1) Things ain’t gettin’ any better in European retail

2) Confirmation that The European Championship was a bust.  Here’s a good theory from Moshe Silver, Hedgeye’s ever-watchful head of compliance. In his words “Further to your mention of weak Championship sales: the semi-finalists in the Euro Cup were Germany, Portugal, Italy and Spain – with Spain winning the Cup.  50% unemployment in Spain ages 30 and under, and not much better in Italy or Portugal.  Only the Germans can afford much in the way of discretionary spending, and they obviously weren’t jamming the barricades to buy Spanish jerseys.  Maybe it’s simply the fact that the folks who would love to buy championship gear just can’t afford to?  Except for the odd American (like me) who was in Madrid for the championship celebration, who would buy Team Spain?”

3) Dick’s Sporting Goods threw JJB a $31.8mm lifeline in April, buying a call option to become the controlling shareholder in 1Q13. With JJB on the ropes, our sense is that DKS will both protect and accelerate its investment, and potentially buy the entire entity in 2H.

4) Other creditors, including Adidas, have also flexed to get JJB in order. Interestingly, Nike has not been mentioned in the general press as one of those parties.

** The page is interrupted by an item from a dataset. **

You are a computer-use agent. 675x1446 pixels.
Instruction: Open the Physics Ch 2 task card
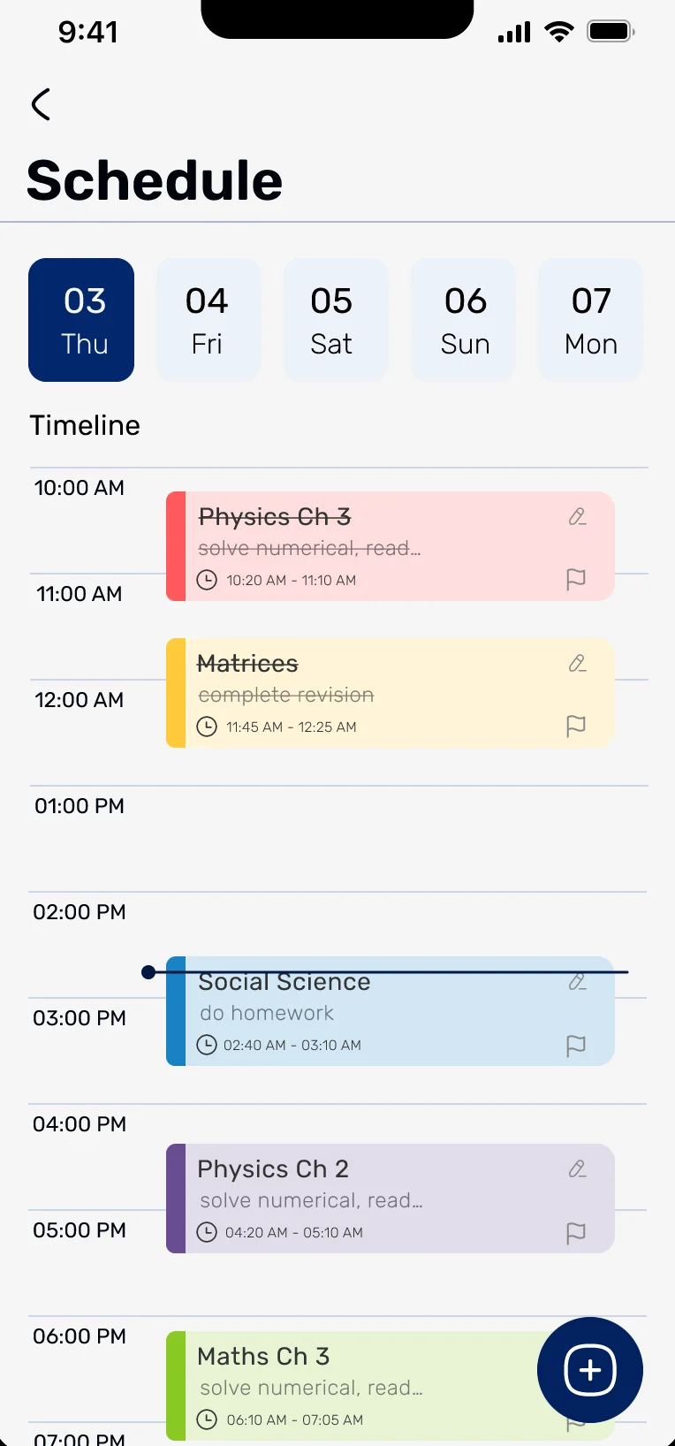391,1199
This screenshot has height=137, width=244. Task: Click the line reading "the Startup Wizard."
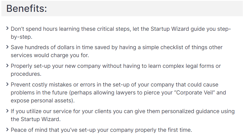pyautogui.click(x=36, y=119)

5) A wrinkle here is that Sports Direct – which is one of the thorns in JJB’s side – might have to deal with a far superior competitor in Dick’s Sporting Goods. But DKS holds the exclusive for Umbro in the US – a brand that Sports Direct has a vested interest in buying now that Nike has announced its planned divestiture. The primary shareholder of Sports Direct – Mike Ashley – has been extremely non-valuation-sensitive (and dare we say ego centric) with purchases in the past. He’ll want to own Umbro to use as a competitive weapon against DKS. The Punchline? The winner here might be Nike’s valuation for Umbro.